= WHAT THIS TASK INVOLVES =
Extend the article on ONNX and TensorRT graph optimization with the next few paragraphs, picking up after its last sentence.

= EXCERPTED TEXT =
13/20 - Graph Optimization: Teaching ONNX and TensorRT to See the Whole Model

#onnx #tensorrt #graph-optimization #kernel-fusion #inference

A framework executes the model you wrote. An optimizing runtime tries to execute the model you meant. By seeing the graph as a whole, it can erase redundant work, fold constants, fuse operators, select layouts, and build kernels that no individual layer requested.

This article starts with intuition, then moves into the mechanisms and production details. You can stop after the worked example and retain the core idea, or continue into the performance model and operational edge cases.

Start with the intuition

Editing a travel itinerary one trip at a time misses that three errands share the same route. Graph optimization lays the whole map on the table and combines compatible journeys.

Follow the state and work from left to right.

Description: Start with Exported graph, where infer shapes. The middle stage, Graph optimizer, fuse patterns. The final stage, Engine plan, shows the observable result: select kernels. The arrows describe dependency order, not necessarily separate services.

What actually happens

Basic rewrites remove identities, unused nodes, redundant casts, and constant subgraphs. Extended passes recognize patterns such as MatMul plus bias plus GELU, attention blocks, or skip-layer normalization and replace them with fused implementations.

ONNX Runtime can optimize online when a session starts or serialize an offline-optimized model. TensorRT builds an engine for target hardware, shapes, and precision constraints, timing candidate tactics before selecting implementations.

Graph partitioning matters when multiple execution providers are present. Unsupported operators create boundaries, device copies, and lost fusion opportunities. A graph that is mostly on GPU can still be slow if a small CPU island forces synchronization.

= RAW DATA =
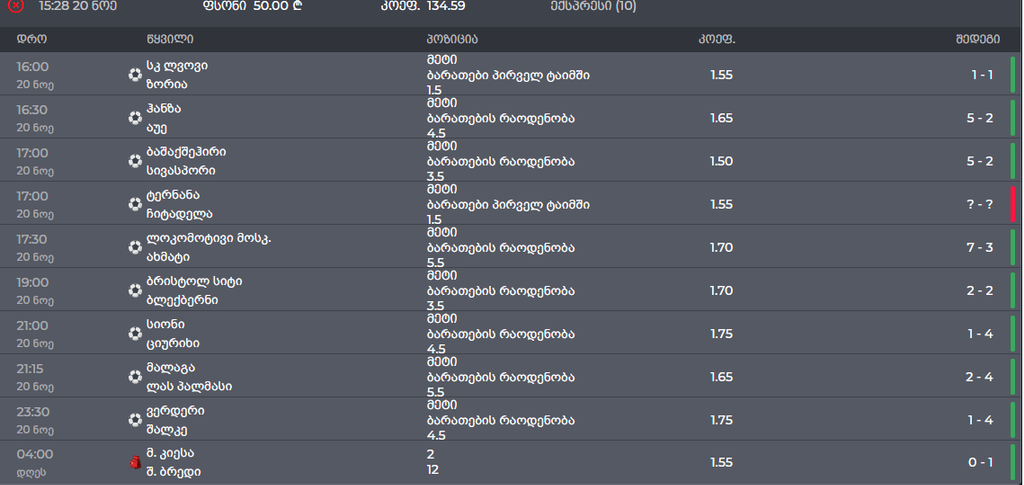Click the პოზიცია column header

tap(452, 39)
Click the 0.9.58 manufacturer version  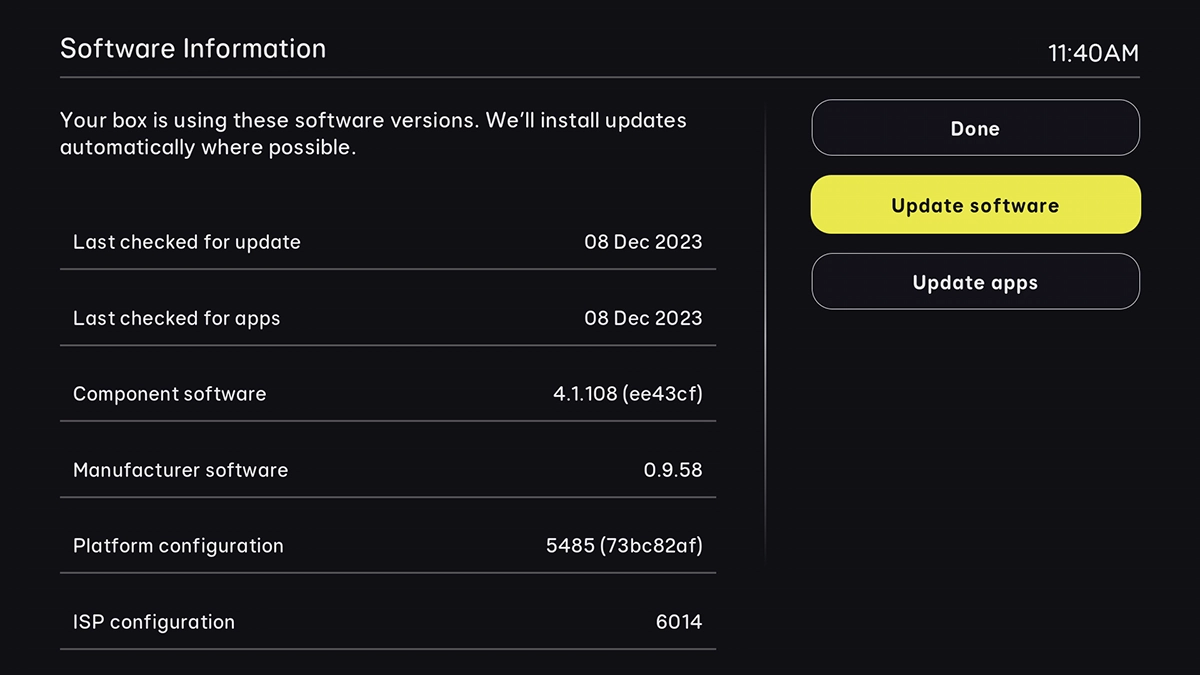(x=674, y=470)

= RESULT BELOW =
A worked example

Suppose a transformer MLP appears as MatMul, Add, GELU, MatMul, Add. Five launches materialize intermediates. A supported fusion can combine bias and activation work into fewer kernels, reducing launch overhead and HBM round trips while preserving semantics.

The performance model

A useful model is optimized latency = kernel work plus launches plus memory traffic plus device transitions. Graph rewrites attack all four, but engine build time and hardware specificity move cost to deployment.

Prefill and decode run the same model but expose different bottlenecks and SLOs.

Description: The left panel asks how Graph optimization changes prompt processing and TTFT; the right asks how it changes iterative generation and inter-token latency. The bottom row names the metric that must improve and the deployment choice justified by that evidence. Optimizing the wrong phase can add complexity without changing the user-visible bottleneck.

Expert lens

Dynamic shapes widen tactic choices but can prevent specialization. Production engines often define optimization profiles with minimum, typical, and maximum shapes. Profiles should reflect real prompt and batch distributions, not arbitrary extremes.

The optimization changes where the system spends compute, memory, bandwidth, or waiting time.

Description: The left panel is the baseline, Framework graph, characterized by operator-by-operator execution and generic layouts. The right panel applies Optimized engine, changing the cost profile to constant folding and fusion and hardware-selected tactics. Compare both under the same request shape and load; the optimized side is not automatically better for every workload.

Where it wins

Stable production models and shape ranges
Graphs with fusible transformer patterns
Deployments that can cache target-specific engines

Where it disappoints

Exporting unsupported custom operators
Using one enormous dynamic-shape profile
Assuming optimization preserved quality without checks
Rebuilding engines on every startup

Production checklist

Inspect unsupported nodes and device partitions
Define realistic shape profiles
Serialize optimized artifacts when appropriate
Compare outputs within numerical tolerances
Profile layer and fusion reports

What to measure

Node count before and after optimization
Kernel launches per request
CPU-GPU transfer count
Engine build and load time
Latency by optimization profile

From one GPU to a production service

A developer can rebuild an engine whenever code starts. A production fleet should build once in a controlled pipeline, sign the artifact, scan plugins, attach provenance, and distribute an immutable engine compatible with the target GPU class.

Model validation must compare both semantics and performance. An output can be numerically correct while a lost fusion doubles latency. Conversely, a fast engine can violate task quality through an unsafe precision or approximation choice.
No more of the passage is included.